Expression in Escherichia coli, Folding in Vitro, and Characterization of the Carbohydrate Recognition Domain of the Natural Killer Cell Receptor NKR-P1A

NKR-P1A is a homodimeric type II transmembrane protein of the C-type lectin family found on natural killer (NK) cells and NK-like T cells and is an activator of cytotoxicity. Toward structure determination by NMR, the recombinant carbohydrate-recognition domain (CRD) of NKR-P1A has been expressed in high-yield in Escherichia coli and folded in vitro. The purified protein behaves as a monomer in size-exclusion chromatography and is bound by the conformation-sensitive antibody, 3.2.3, indicating a folded structure. A polypeptide tag at the N-terminus is selectively cleaved from the CRD after limited trypsin digestion in further support of a compact folded structure. The disulfide bonds have been identified by peptide mapping and electrospray mass spectrometry.

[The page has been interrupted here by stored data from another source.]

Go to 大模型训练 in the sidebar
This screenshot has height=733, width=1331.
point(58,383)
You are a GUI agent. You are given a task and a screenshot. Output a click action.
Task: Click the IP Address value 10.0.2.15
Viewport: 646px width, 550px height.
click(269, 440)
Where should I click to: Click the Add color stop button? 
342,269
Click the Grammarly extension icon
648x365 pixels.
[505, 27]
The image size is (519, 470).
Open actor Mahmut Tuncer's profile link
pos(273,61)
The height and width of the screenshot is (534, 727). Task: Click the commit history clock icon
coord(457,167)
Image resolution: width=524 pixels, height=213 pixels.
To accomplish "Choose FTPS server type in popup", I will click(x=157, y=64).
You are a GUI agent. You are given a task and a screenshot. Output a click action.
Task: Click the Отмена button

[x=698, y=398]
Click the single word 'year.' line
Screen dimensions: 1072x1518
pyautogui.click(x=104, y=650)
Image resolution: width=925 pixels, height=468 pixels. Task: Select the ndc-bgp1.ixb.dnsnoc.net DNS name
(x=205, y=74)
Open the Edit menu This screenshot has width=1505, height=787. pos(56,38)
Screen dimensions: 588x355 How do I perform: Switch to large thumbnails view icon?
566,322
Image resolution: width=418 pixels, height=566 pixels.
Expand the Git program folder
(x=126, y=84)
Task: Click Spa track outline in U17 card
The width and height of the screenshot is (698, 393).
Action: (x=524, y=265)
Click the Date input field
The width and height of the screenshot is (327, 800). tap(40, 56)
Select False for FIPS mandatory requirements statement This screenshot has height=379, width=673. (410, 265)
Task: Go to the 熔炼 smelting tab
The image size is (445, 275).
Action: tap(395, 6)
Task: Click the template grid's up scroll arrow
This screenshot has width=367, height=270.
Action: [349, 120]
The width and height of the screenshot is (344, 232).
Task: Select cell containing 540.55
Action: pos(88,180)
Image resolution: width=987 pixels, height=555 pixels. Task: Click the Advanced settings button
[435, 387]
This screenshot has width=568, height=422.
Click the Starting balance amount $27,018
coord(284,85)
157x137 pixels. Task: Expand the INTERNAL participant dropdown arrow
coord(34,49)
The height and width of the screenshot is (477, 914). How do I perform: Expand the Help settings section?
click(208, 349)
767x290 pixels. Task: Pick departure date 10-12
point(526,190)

These are characteristic of a long form CRD. The 1D NMR spectrum of the unlabeled CRD and the 2D HSQC spectrum of the 15N-labeled CRD are those of a folded protein. Chemical shifts of Hα and NH protons indicate a considerable amount of β-strand structure. Successful folding in the absence of Ca2+, coupled with the lack of chemical shift changes upon addition of Ca2+, suggests that the NKR-P1A-CRD may not be a Ca2+-binding protein.